Note: Google contacted me shortly after the blog was published, and claimed there were only 77 such links. But when I tried a query for the first domain in the list, naghoospress.ir, I got more than 600 Google results for just this domain: site:naghoospress.ir hot video. Attackers create fake Youtube pages for each 20 Google Hot Trend each day on each domain. I've seen pages for trends of the last 60 days at least, so that's about 1,000-1,200 pages per domain. There seemed to be at least 100 domains indexed by Google, so a very low estimate is 100,000 Hot Video pages in Google search results. But each Google queries show different domains, so there could be more fake pages. Google displays a maximum number of 1,000 results for any search, only they know the real numbers. But it was clearly at least 100,000 when the post was published.
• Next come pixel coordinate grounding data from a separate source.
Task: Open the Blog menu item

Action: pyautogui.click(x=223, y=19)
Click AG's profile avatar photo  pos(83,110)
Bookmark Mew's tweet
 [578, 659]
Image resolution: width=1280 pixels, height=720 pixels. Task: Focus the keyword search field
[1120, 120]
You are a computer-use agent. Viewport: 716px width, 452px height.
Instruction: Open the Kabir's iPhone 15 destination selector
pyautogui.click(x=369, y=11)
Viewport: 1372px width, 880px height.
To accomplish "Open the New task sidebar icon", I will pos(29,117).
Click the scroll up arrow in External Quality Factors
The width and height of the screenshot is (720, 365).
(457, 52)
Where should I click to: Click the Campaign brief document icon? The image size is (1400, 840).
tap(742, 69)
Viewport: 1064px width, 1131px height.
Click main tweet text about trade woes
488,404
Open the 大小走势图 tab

We've seen many fake YouTube pages redirecting to fake antivirus software downloads in the past. However, we're now seeing this same phenomenon with a new twist: Google has indexed nearly 3 million "Hot Video" pages - all pushing fake AV. Yandex, a Russian search engine, also returns numerous links to these pages for random searches. Try the following Google search: inurl:"page.php?page=" "hot video" :
|Google search for Hot Video|
|Fake Youtube page|
The spam content, which is used to ensure that the page is indexed by search engines, includes an invisible DIV element pushed out of the screen. It contains links to other fake Youtube pages on the same site. To make the content look more legitimate, the page includes links to legitimate sites (e.g. flickr.com, nasa.gov, etc.) and images from external sites.
|HTML code of the spam|
Redirection to Fake AV
The fake YouTube page redirects to a fake AV page. Several domains are used to host the fake AV software, including www2.soft-analysis79.co.cc, www1.selfprotection20.co.cc, etc. There are different variations of the Fake AV page, but they are all similar to pages previously seen elsewhere.
|Fake AV page|
Besides the huge numbers of such malicious pages indexed, and the fact that they show up in many search results, the main problem here is that the pages and their malicious payloads are virtually undetected by regular security tools:
- Google Safe Browsing does not block most of these pages (90% I've tried where not blocked in Firefox), and the fake AV domains were not detected either.
- The detection rate amongst anitivrus vendors is only 11%!